En dernier lieu, eu égard à ce qui précède, la requérante n’est pas fondée à soutenir que la décision attaquée serait entachée d’une erreur manifeste dans l’appréciation de ses conséquences sur sa situation personnelle.
En ce qui concerne les moyens propres à la décision fixant le pays de destination :
En premier lieu, l’illégalité de la décision portant obligation de quitter le territoire français n’étant pas établie, la requérante n’est pas fondée à demander, par voie de conséquence, l’annulation de la décision fixant le pays de destination.
A supposer que la requérante a entendu soutenir que la décision en litige est entachée d’une erreur manifeste d’appréciation, elle ne se prévaut d’aucune crainte particulière en cas de retour dans son pays d’origine. Par suite, le moyen tiré de l’erreur manifeste d’appréciation doit être écarté.
En ce qui concerne les moyens propres à l’interdiction de retour sur le territoire français:
En premier lieu, l’illégalité des décisions portant obligation de quitter le territoire français et refus d’octroi d’un délai de départ volontaire n’étant pas établie, la requérante n’est pas fondée à demander, par voie de conséquence, l’annulation de la décision lui interdisant le retour sur le territoire français pour une durée de deux ans.
En dernier lieu, eu égard à ce qui a été dit aux points 8 à 11 du présent jugement, les moyens tirés de la méconnaissance des stipulations de l’article 8 de la convention européenne de sauvegarde des droits de l’homme et des libertés fondamentales, de l’article 3-1 de la convention internationale relative aux droits de l’enfant ainsi que de l’erreur manifeste dans l’appréciation des conséquences de la mesure sur la situation personnelle de l’intéressée doivent être écartés.

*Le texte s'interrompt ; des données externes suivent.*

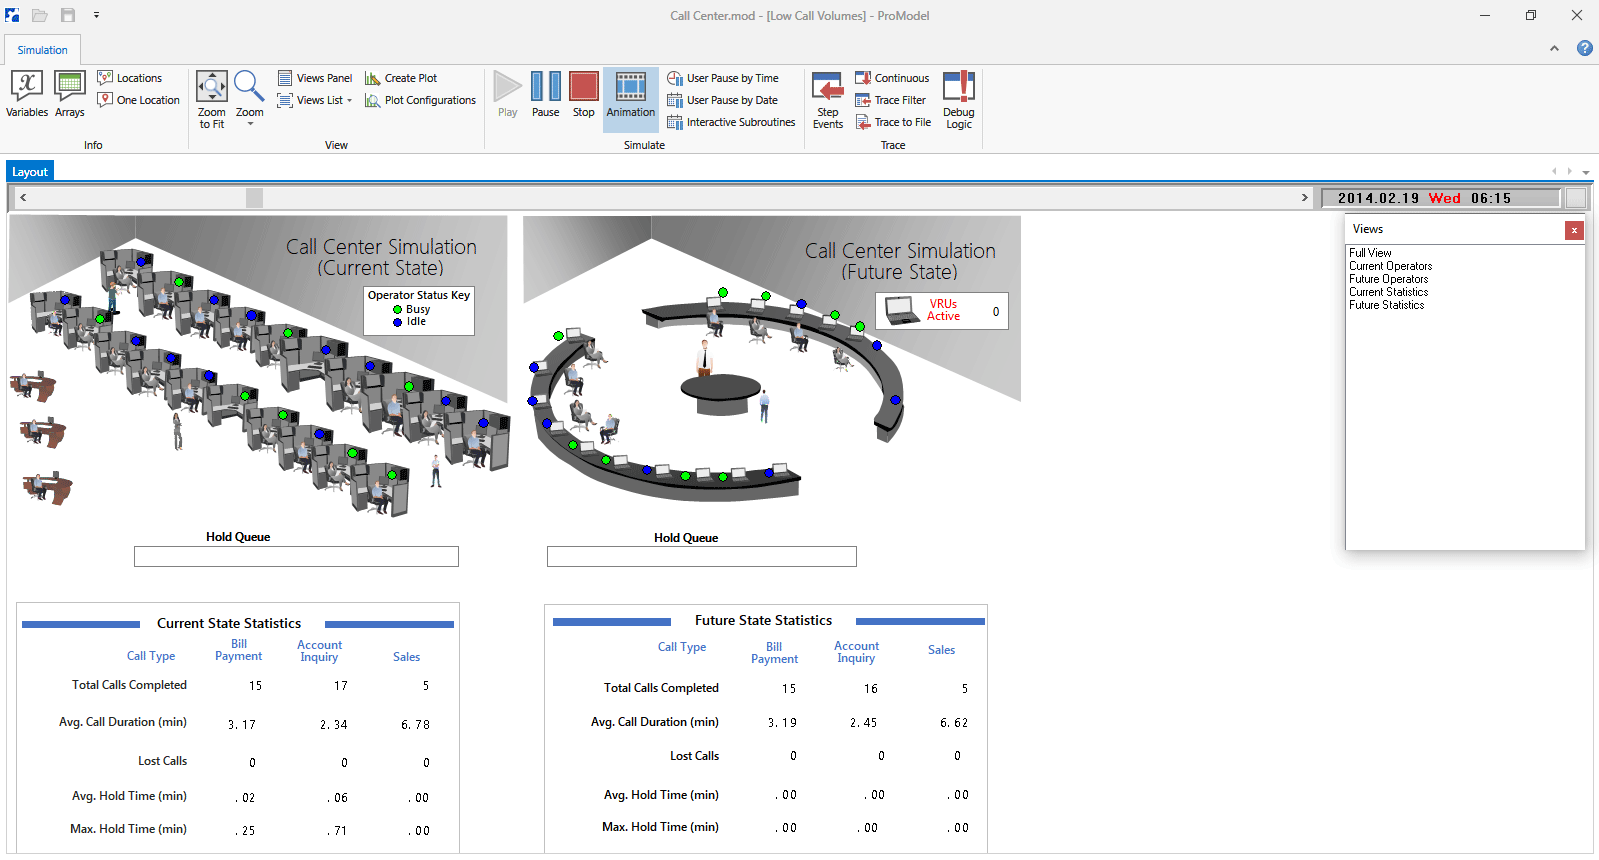
Task: Open the Variables info panel
Action: pyautogui.click(x=26, y=95)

Il résulte de tout ce qui précède que les conclusions à fin d’annulation présentées par Mme I… doivent être rejetées ainsi que, par voie de conséquence, celles aux fins d’injonction et d’astreinte ainsi que celles présentées au titre des dispositions des articles 37 de la loi du 10 juillet 1991 et L. 761-1 du code de justice administrative.
D E C I D E :
Article 1er : La requête de Mme I… est rejetée.
Article 2 : Le présent jugement sera notifié à Mme B… I… et au préfet du Haut-Rhin.
Rendu public par mise à disposition au greffe le 31 mars 2026.
La magistrate désignée,
V. de Laporte
Le greffier,
L. Thomas
La République mande et ordonne au préfet du Haut-Rhin en ce qui le concerne ou à tous commissaires de justice à ce requis en ce qui concerne les voies de droit commun, contre les parties privées, de pourvoir à l’exécution de la présente décision.